Making rice paper rolls is a great way to increase one's daily veggie intake. The selection of vegetables in this recipe adds a richness of flavors, crispiness, and -most importantly - essential nutrients, like bell peppers' vitamins B and C, carrots' beta carotene and potassium, or red cabbage's vitamin K. Tofu, being a soy product, is a good source of protein and phytoestrogens helpful in maintaining hormonal balance. Because these veggie rice wraps are colorful and appetizing, quick and easy, and light yet filling, they make for an ideal healthy lunch idea.

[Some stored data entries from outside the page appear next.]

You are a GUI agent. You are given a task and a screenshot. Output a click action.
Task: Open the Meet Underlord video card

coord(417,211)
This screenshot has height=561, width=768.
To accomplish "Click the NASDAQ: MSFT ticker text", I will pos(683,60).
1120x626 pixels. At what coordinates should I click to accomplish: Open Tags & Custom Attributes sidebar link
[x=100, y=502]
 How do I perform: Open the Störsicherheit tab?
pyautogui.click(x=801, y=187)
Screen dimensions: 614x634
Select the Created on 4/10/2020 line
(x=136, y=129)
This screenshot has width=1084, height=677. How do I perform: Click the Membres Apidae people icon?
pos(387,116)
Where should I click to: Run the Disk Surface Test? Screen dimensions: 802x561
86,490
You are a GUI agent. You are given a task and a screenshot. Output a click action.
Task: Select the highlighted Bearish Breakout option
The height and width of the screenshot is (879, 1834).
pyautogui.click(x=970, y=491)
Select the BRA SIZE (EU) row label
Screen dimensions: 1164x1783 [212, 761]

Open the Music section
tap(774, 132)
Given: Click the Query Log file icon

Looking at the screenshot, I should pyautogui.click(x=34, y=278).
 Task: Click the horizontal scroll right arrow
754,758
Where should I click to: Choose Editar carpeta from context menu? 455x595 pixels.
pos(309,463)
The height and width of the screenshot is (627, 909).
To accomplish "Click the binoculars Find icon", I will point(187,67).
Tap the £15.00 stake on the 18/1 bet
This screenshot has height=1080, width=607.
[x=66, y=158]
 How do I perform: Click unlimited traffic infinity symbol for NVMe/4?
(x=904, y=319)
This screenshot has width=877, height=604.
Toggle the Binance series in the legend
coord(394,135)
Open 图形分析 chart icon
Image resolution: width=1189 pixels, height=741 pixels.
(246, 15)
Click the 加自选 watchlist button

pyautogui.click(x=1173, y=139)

- Start by preparing the tofu. Cut it into half inch slices. Put a skillet on medium heat and when the oil is hot, add the tofu slices. Cook for five minutes on both sides. Then put on the place and reserve.(10 minutes)
- Once all the vegetables are prepared, put some hot water in a bowl. Working one at a time, place a rice paper in the water for about 10 seconds and place it on the cutting board.
- Sprinkle some sesame seeds on the rice paper. Then place a lettuce leaf on the bottom third of the sheet. Then layer a few sticks of carrots, bell peppers, cucumbers, avocado, and tofu. Top that with a few shreds of red cabbage.(3 minutes)
- Fold the sides on the rice paper inside and then roll the rest of it like a burrito. Repeat for the remaining rolls.(10 minutes)
- Cut in half and serve alongside camu camu peanut sauce!(1 hour)
These vegan rice paper rolls will hold in the fridge for up to three days when stored in an airtight container. You may also try them with sacha inchi dipping sauce.